Task to carry out: The answer is the exact text of every line from the one that contains "Task: Go to AI Video Generator page" to the final line of the entries below, with pictures left out.

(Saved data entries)

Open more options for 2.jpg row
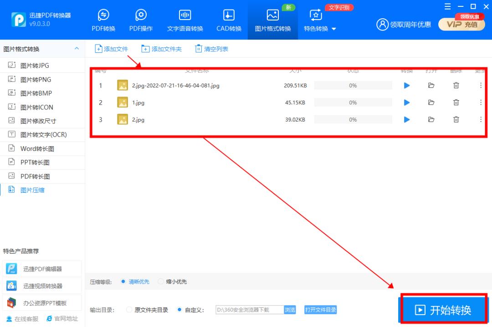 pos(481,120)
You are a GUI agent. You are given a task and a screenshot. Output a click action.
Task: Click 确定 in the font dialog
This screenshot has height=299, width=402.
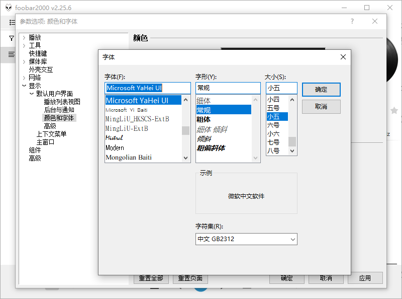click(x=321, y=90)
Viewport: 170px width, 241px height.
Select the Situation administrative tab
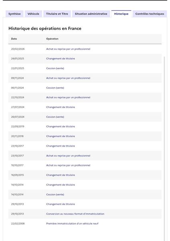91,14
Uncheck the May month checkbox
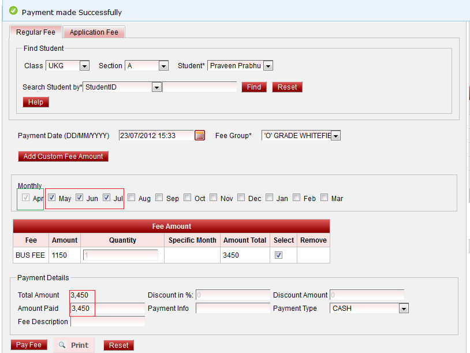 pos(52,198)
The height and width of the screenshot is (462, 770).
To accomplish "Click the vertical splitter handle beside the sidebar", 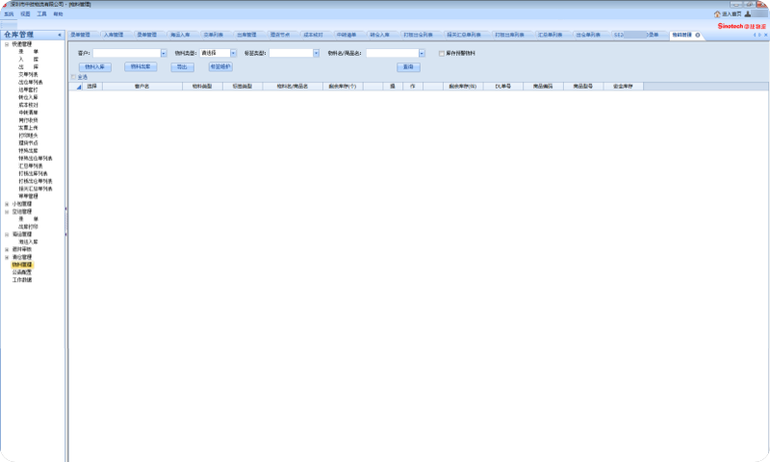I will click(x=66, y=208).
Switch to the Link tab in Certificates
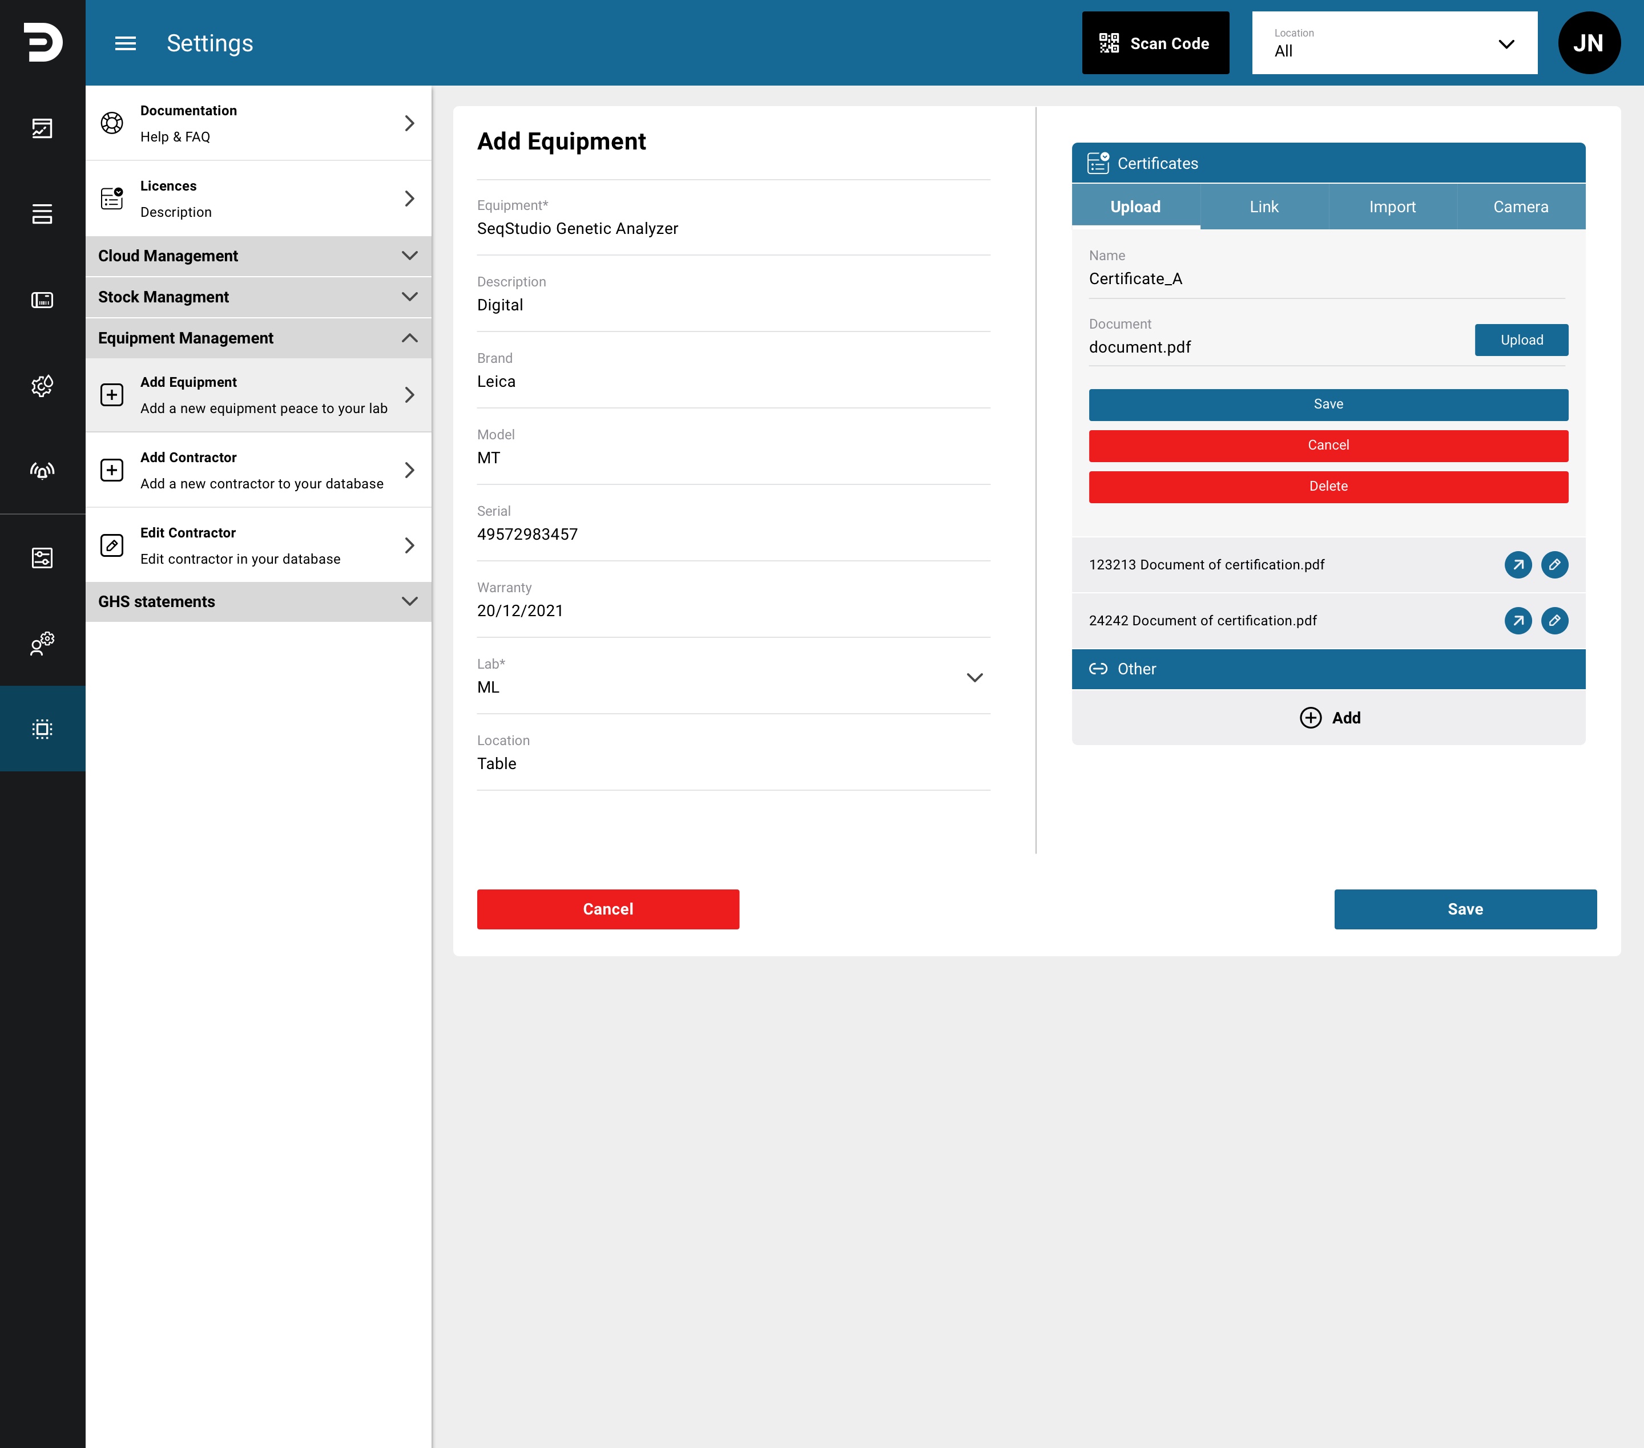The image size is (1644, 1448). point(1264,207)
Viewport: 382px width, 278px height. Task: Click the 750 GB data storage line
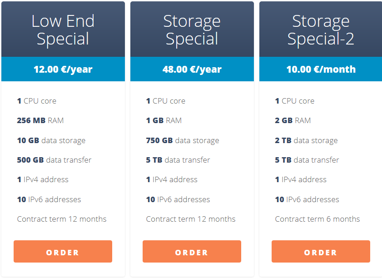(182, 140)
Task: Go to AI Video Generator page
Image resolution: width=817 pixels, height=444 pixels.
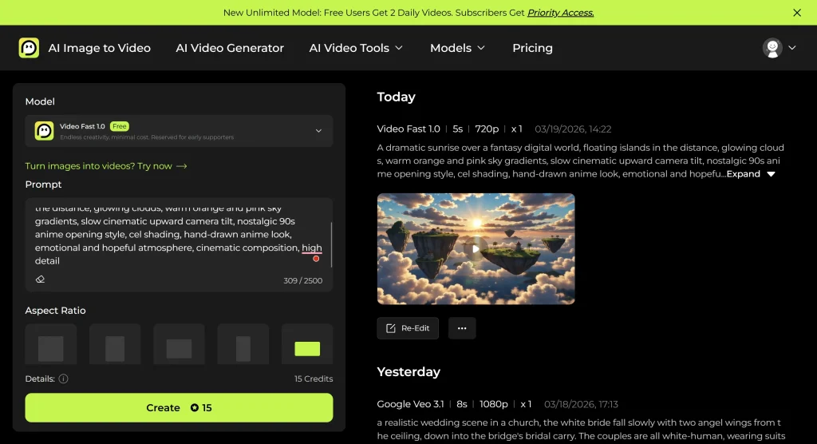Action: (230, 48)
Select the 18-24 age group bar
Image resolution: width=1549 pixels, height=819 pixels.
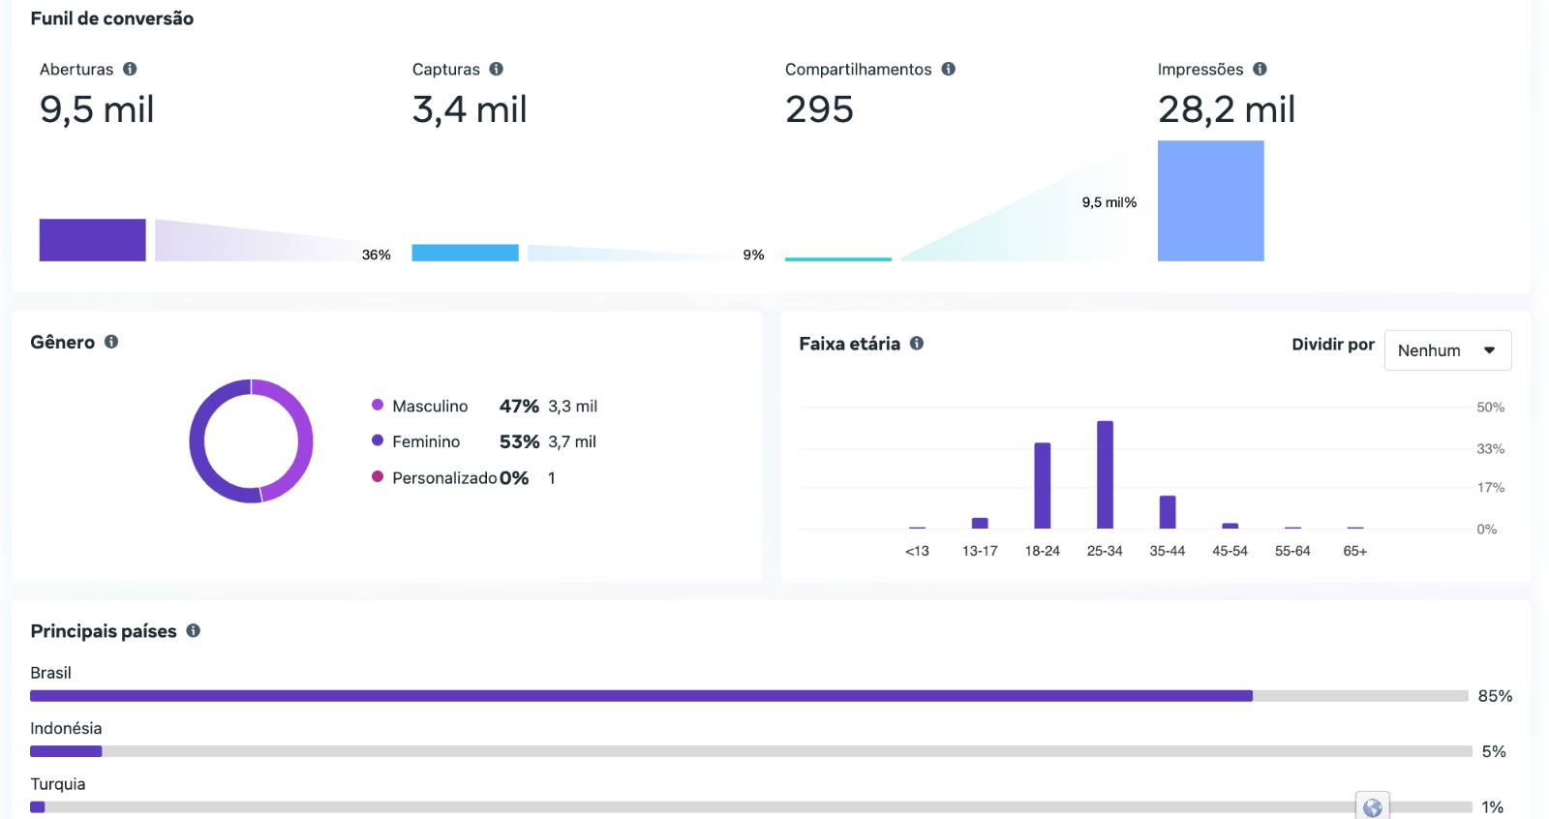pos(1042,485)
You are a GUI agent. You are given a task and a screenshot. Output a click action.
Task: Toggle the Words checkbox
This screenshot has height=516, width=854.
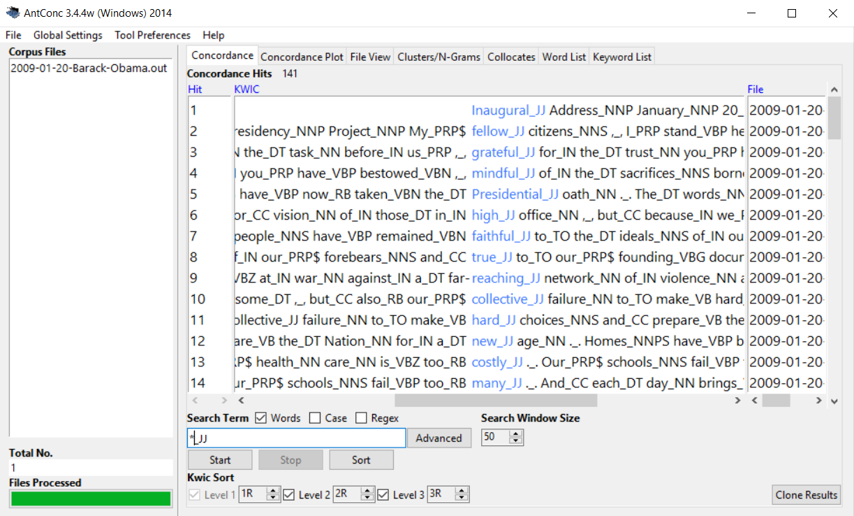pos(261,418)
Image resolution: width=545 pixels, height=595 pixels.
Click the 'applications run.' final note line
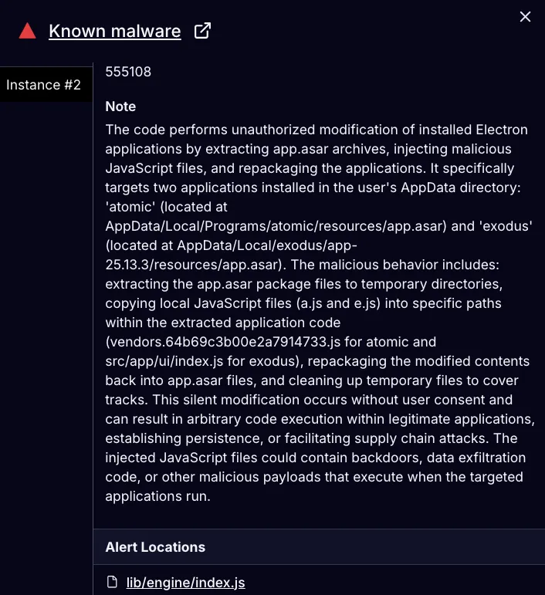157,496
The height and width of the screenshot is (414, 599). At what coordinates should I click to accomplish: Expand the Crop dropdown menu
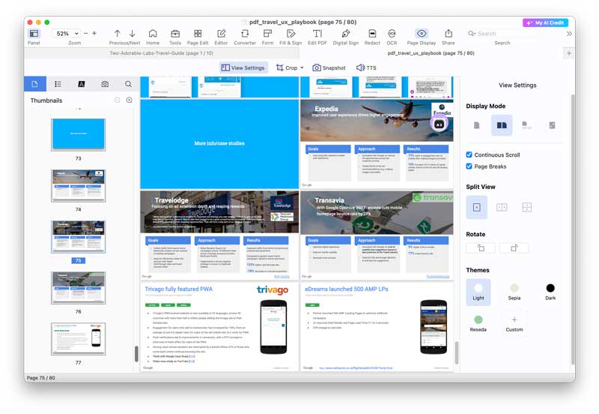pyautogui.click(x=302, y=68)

Answer to the problem:
Task: Go to AI Video Generator page
Image resolution: width=817 pixels, height=444 pixels.
Action: (230, 48)
Select the 18-24 age group bar
Image resolution: width=1549 pixels, height=819 pixels.
pos(1042,485)
You are a GUI agent. You are given a task and a screenshot. Output a click action.
Task: Toggle the Words checkbox
This screenshot has height=516, width=854.
pos(261,418)
Image resolution: width=545 pixels, height=595 pixels.
Click the 'applications run.' final note line
157,496
The height and width of the screenshot is (414, 599). At what coordinates should I click to accomplish: Expand the Crop dropdown menu
pyautogui.click(x=302, y=68)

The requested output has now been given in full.